For the fourth time in 30 years, the city is working to increase its ownership of electricity generation. We’ve bought 3 megawatts of wind east of town at about 30 percent capacity factor, it provides less than 1 percent of our electricity. There have been serious, but unsuccessful, attempts at adding hydro and coal-generated electricity.

Steve Piet

Steve Piet

The new proposal is to buy 10 MW of a nuclear plant proposed west of town on the western edge of the Idaho National Laboratory site. At 90-95 percent capacity factor, it would provide about 10 percent of our electricity.

I suggest two study phases, which might lead to decreasing or increasing our share. The first phase would use a diverse set of electricity consumers. The second phase could be an independent professional assessment.

There are reasons to both support and oppose this proposal. I recently talked about this to Friends for Learning.

We need to own more of what we use. The city’s use of electricity is growing. We are going to need new generating capacity just to keep providing the current quarter to a third of our electricity that we get from our four dams and the small stake in the windfarms. The proposed plant would operate in 2026 or 2027, before the Bonneville Power Administration contract must be renewed in 2028. (We buy 60 percent of our electricity from Bonneville Power Administration.)

The technology appears sound; it will be both safer and more economic than current nuclear power plants.
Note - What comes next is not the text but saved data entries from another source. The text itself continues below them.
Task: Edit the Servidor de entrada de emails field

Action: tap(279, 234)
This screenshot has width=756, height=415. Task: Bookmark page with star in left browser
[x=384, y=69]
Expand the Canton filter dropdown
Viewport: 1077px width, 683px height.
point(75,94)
The regulatory progress appears sound. Next year the Nuclear Regulatory Commission should certify the design. That might warrant increasing our share. Unlike government facilities, neither waste nor eventual cleanup of the site would depend on government; users will pay fees as electricity is generated.

But increase our share only if we monitor and resolve issues.

Although the technology is sound, this design hasn’t been built before and there is associated risk of cost escalation. We are protected against cost increase before the final go/no-go decision in 2023 but what about during construction? At 10 percent of our total electricity supply, cost escalation would be moderated by the rest of the portfolio but we must be vigilant.

A second risk is potential legal wrangling over the Idaho-Department of Energy Settlement Agreement. I don’t see how it would apply as this would be privately generated used nuclear fuel, not government-owned waste brought into the state. Still, we can anticipate legal challenges and judge-shopping by opponents. The Idaho attorney general should clarify.

A final risk is the acquisition of water rights. The city said publicly in August that the project was looking at “dry” cooling towers as opposed to “wet” to reduce water usage.

These three risks must be addressed. I’m confident the city could find a diverse set of volunteers to take a hard look.

Steve Piet is a nuclear engineer who worked at Idaho National Laboratory for 31 years.